Most players don’t come through universities, a practice unique to the United States and its college teams. Stars like Argentina’s Lionel Messi, for instance, may join a team as a young teen, then groom for international play. Messi, who was diagnosed with growth hormone deficiency (or idiopathic short stature) as a child, signed with top team FC Barcelona at 13, and attended their prep school. The team even paid for the costly HGH, a growth-hormone treatment that allowed him to develop normally.
Messi is not alone in lacking an action-hero physique. Soccer is unique because there’s no single body type necessary to play well. Unlike basketball (which requires height) or football (which requires heft), soccer can include anyone. One of Brazil’s greats, Mané Garrincha, was born with a deformed spine and bowed legs, none of which stopped him from helping bring Brazil the 1958 and 1962 World Cups.
Even a casual fan like me will notice a fascinating racial diversity on the pitch. Though “old Europe” teams—Italy, France, Belgium, Spain, and Germany—continue to dominate, many players don’t look like stereotypical locals. Increasingly, descendants of immigrants from Europe’s former colonies dominate the sides, a bit of history woven into the game. One of France’s all-time greats, for instance, was Zidane, a child of Algerian workers. Famously, he head-butted Italy’s Marco Materazzi during the 2006 World Cup final, after Materazzi allegedly trash-talked Zidane’s sister.

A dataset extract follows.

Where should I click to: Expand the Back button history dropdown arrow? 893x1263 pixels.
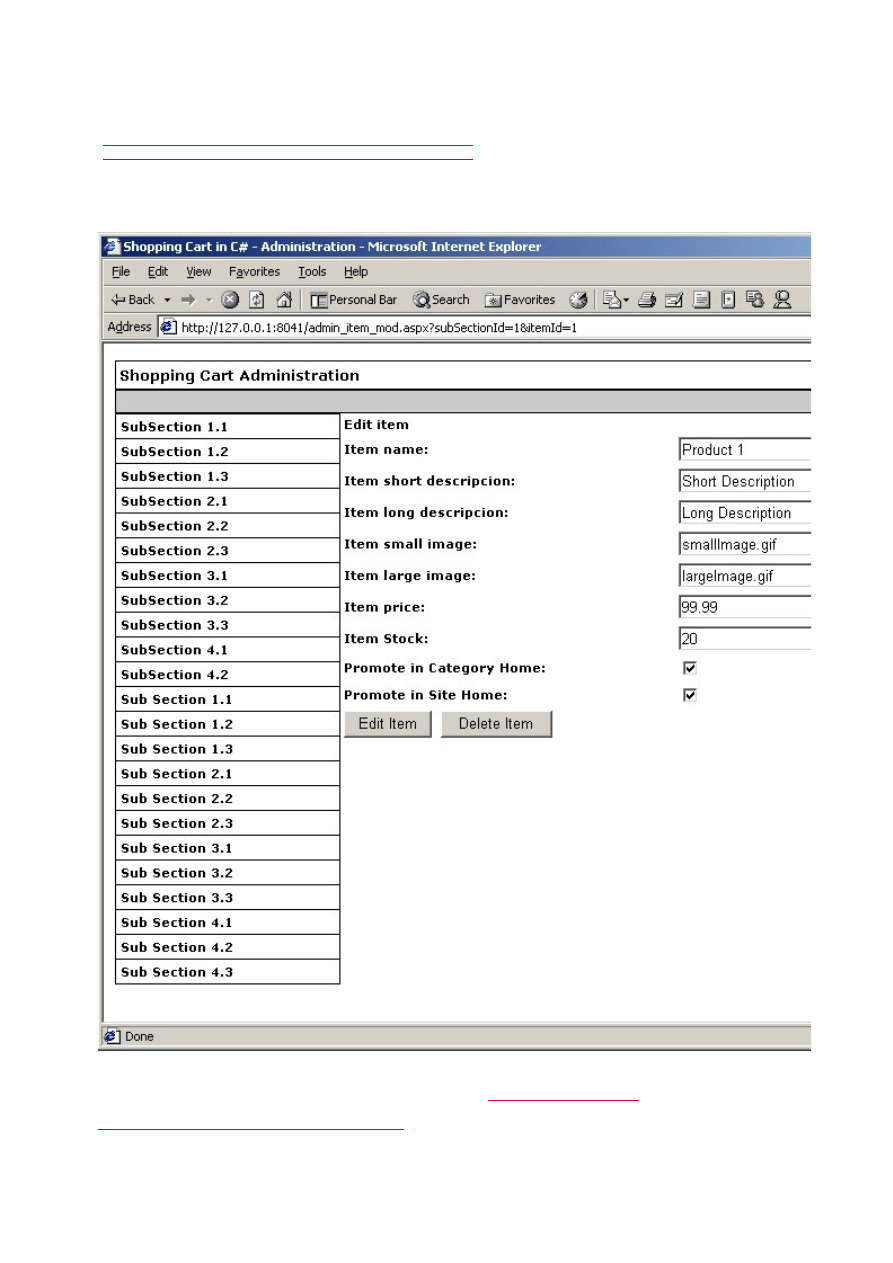(x=168, y=299)
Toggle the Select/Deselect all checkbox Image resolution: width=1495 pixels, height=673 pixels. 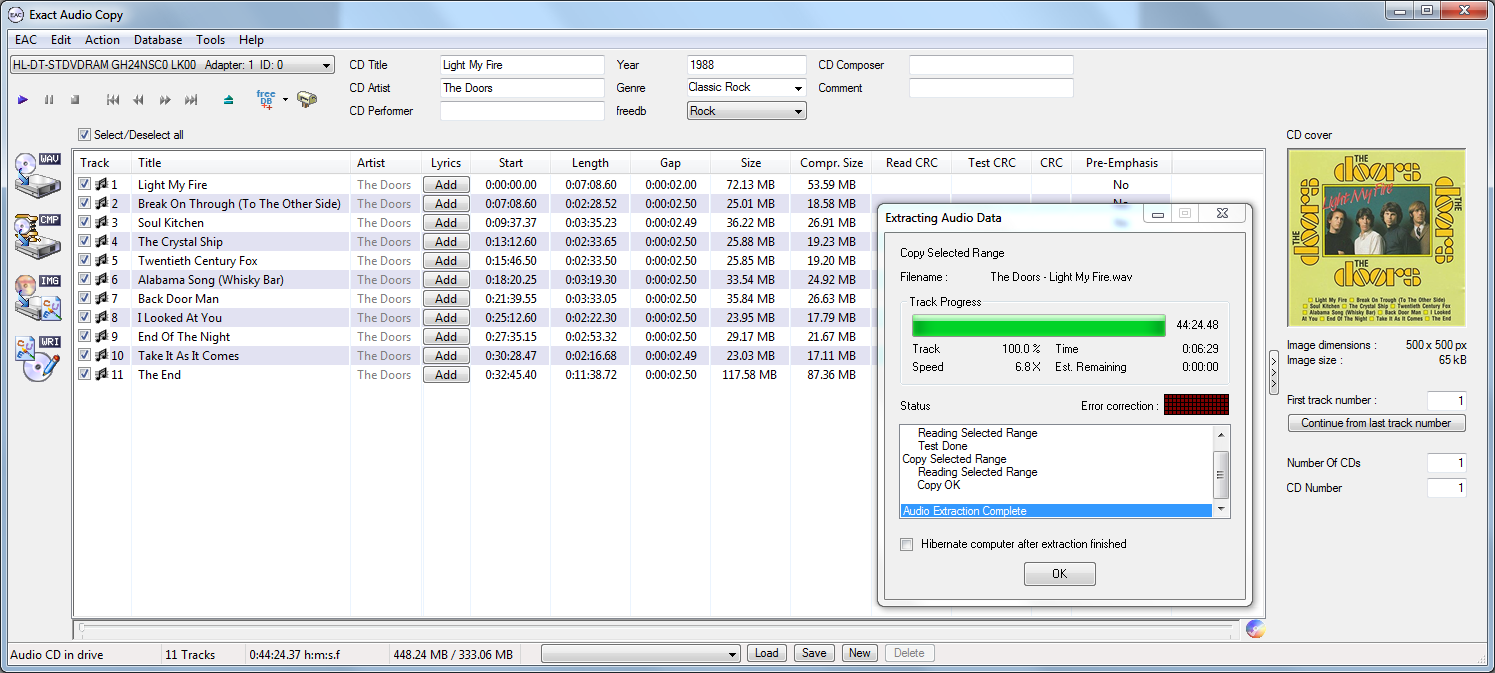click(85, 135)
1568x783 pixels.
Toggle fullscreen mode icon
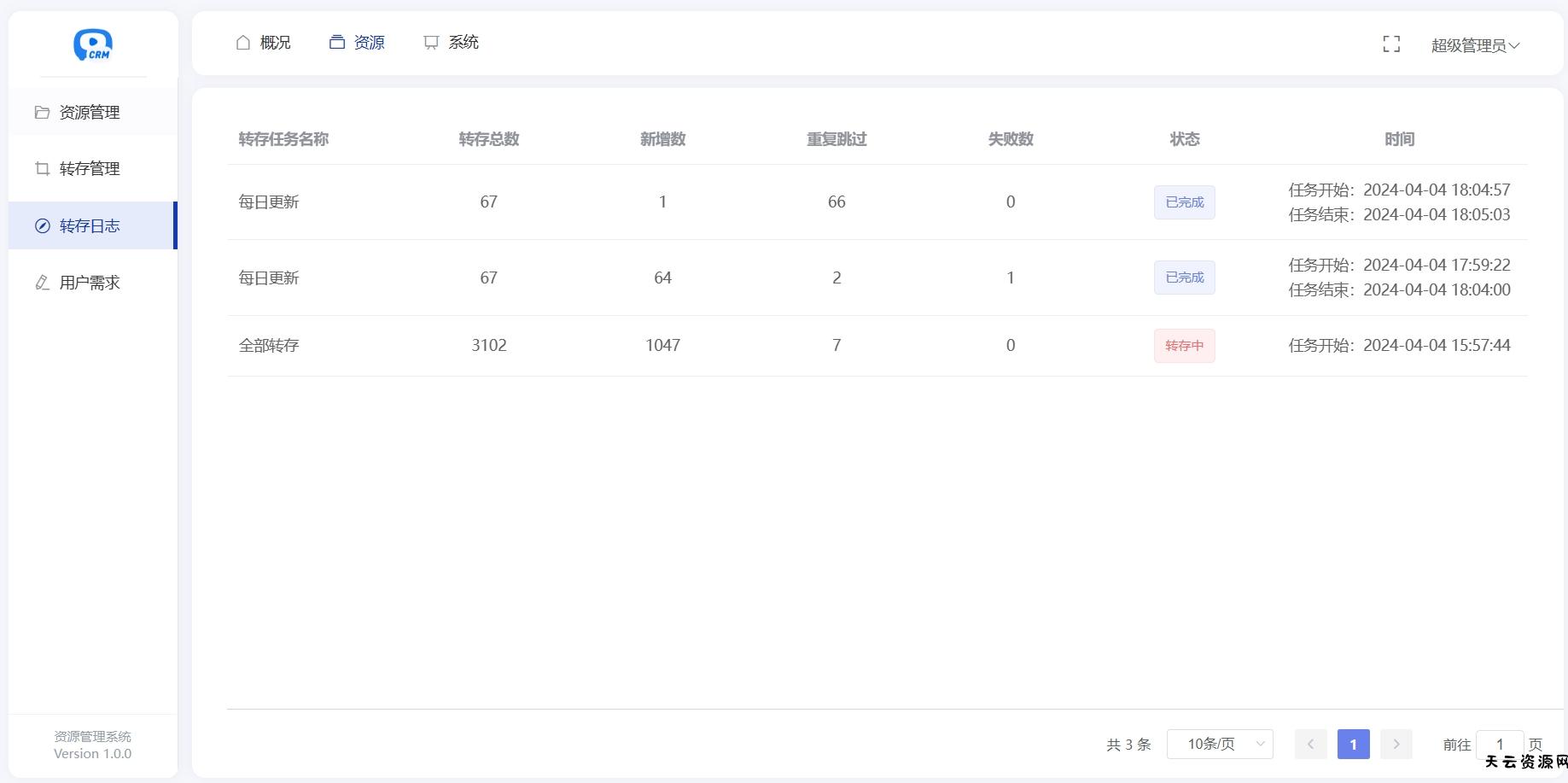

This year, all eyes will be on Italy’s Mario Balotelli, the child of a Ghanian couple who was abandoned, then fostered by a Jewish family in Brescia. Known as both brilliant on the field and volatile off it, Balotelli once drove into an Italian women’s prison just to “have a look round.” Europe is currently undergoing an anti-immigrant backlash, with new parties like England’s UKIP (United Kingdom Independence Party) and France’s National Front gaining ground with promises to reintroduce borders and reduce immigration. Balotelli has been a lightning rod for racism, which he’s said he faces “every day” as Italy’s first black player. He’s was the object of racially motivated attacks as recently as May, while he and his team mates trained for the World Cup outside Florence.
There’s also a new team competing, Bosnia and Herzegovina, part of the former Yugoslavia. Their star midfielder is Miralem Pjanić, a Muslim who is the child of Bosnian refugees. One of Pjanić’s cousins was a rebel killed in 2014 fighting Syria’s government.
Repeatedly, results of World Cup matches can define a generation. Sometimes, it feels like the fate of a nation rests on the outcome of a game. For instance, when Uruguay defeated Brazil in 1950, it became a major national trauma. Others simply want a certain team to lose and lose badly, as if history’s moral judgment can still put the necessary spin on the white ball. As the Three Lions, England’s nickname, geared up to face the “azzurri,” Italy’s blues, friends in predominately pro-Ireland Derry packed the pubs to root for England’s defeat, as if the trajectory of a ball will help tip the scales of history ever so slightly in their favor.
Watching soccer at this level is a bit like watching the world, bounded by a football-size field. It’s a window onto where we’ve all come from, as well as where we’re headed. One country celebrates; one country mourns. Then everyone looks forward to the next tournament in four years, when the world comes together again to watch the beautiful game anew.